The Importance of Representation - Part 2.
Growing up, one of my favorite shows was Buffy the Vampire Slayer. My siblings and I would tune in practically every week with our mom and I remember thinking that Sarah Michelle Gellar was so awesome.
When I hung out with my friends, we'd play make believe games and the day would always end with us playing Buffy. My friend Sara loved the show too and because she looked like Buffy, every time we would play, she always got to be her. I never pushed the topic and now that I think about it I don't think that I ever even asked to be Buffy. I could never picture it, so I guess that translated into me thinking that I could never be Buffy. In my mind, even though I knew that it was all make believe, a Black Vampire Slayer was so unfathomable, I couldn't even imagine it.
I recently saw Black Panther and A Wrinkle in Time and both movies affected me deeply. Black Panther is truly a powerful film. When I saw the film, just a few weeks ago, it was the first time in my life that I had seen an action movie filled with characters that looked just like me. Characters that reflected me with their deep set brown eyes, dark skin and thick hair. Characters that had depth, were educated, propelled the story line and spoke in a way that embodied wisdom and personality.
It's really fascinating to think about how deep the disparities run in this country. In 30 years I'll look back at my life and think about being a 28 year old woman, in the year 2018 and seeing an action film filled with people of color for the FIRST time.
I'm happy that kids today, little brown boys and girls, don't have to wait until they're in their late 20's to see themselves portrayed in well made films. A Wrinkle in Time is the other movie that I saw recently and it made me think of my nieces, Emma and Isabel. It's a film, starring Storm Reid, a little brown girl with thick curly hair as the heroine. She is curious and loving, guarded and kind, a fictional character yet played by a very real young woman that is brown and beautiful.
I didn't grow up seeing people that look like me as leads in movies. The majority of the movies that I saw promoted a cast full of white actors except for one or two black people who were there to help move the story line along, not to add any depth to it. Most movies depicted men that, look like my dad and my brothers, as gangsters, rapists and dead beat fathers and portrayed women that look like my mom, myself and my sister; as drug addicts, pregnant teens and single mothers.

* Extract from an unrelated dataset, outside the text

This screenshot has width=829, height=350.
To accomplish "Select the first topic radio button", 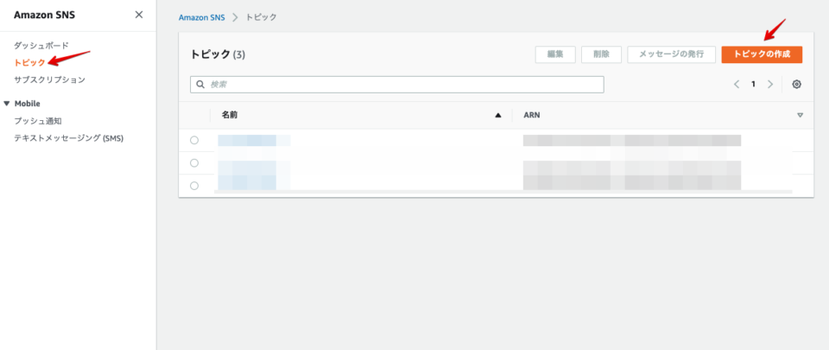I will click(194, 140).
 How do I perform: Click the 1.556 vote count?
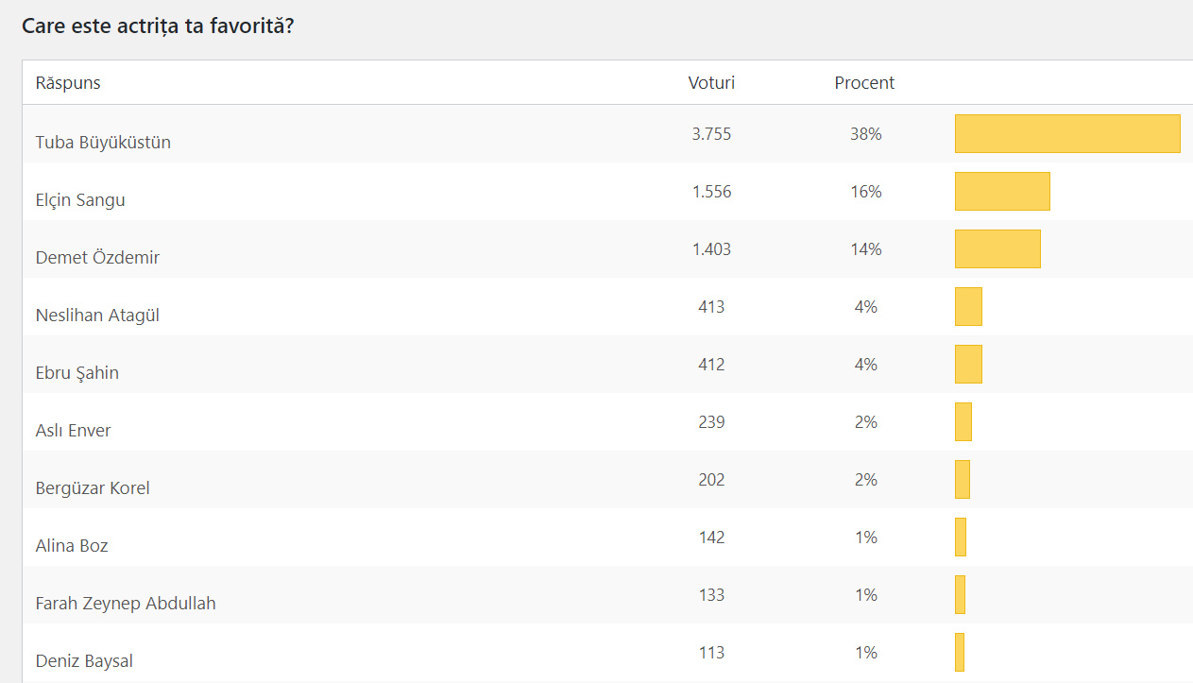pyautogui.click(x=711, y=192)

If I measured my potential for success by what I saw in films I would have thought that jail, the ghetto or pregnant and alone was the limit. When it comes to celebrities nominated for awards, because of their roles either in or on a movie, I always tell Patrick that "I'm rooting for anyone brown." I say it partially in jest but really I shamelessly cheer for people like Jordan Peele, Dev Patel, Ava DuVernay, Mindy Kaling, Lupita Nyong'o and Jesse Williams. Not because they're necessarily the best, even though they are really good, but rather because what they're doing is raising the scope of what's possible and making what was the glass ceiling, when I was growing up, the new floor.
Movies like Hidden Figures, Black Panther and A Wrinkle in Time, give little brown boys and brown girls a tangible example of how far their dreams can take them. If they want to be the president, they can, if they want to be an an action star, they can and if they want to wrinkle time...maybe they can do that too.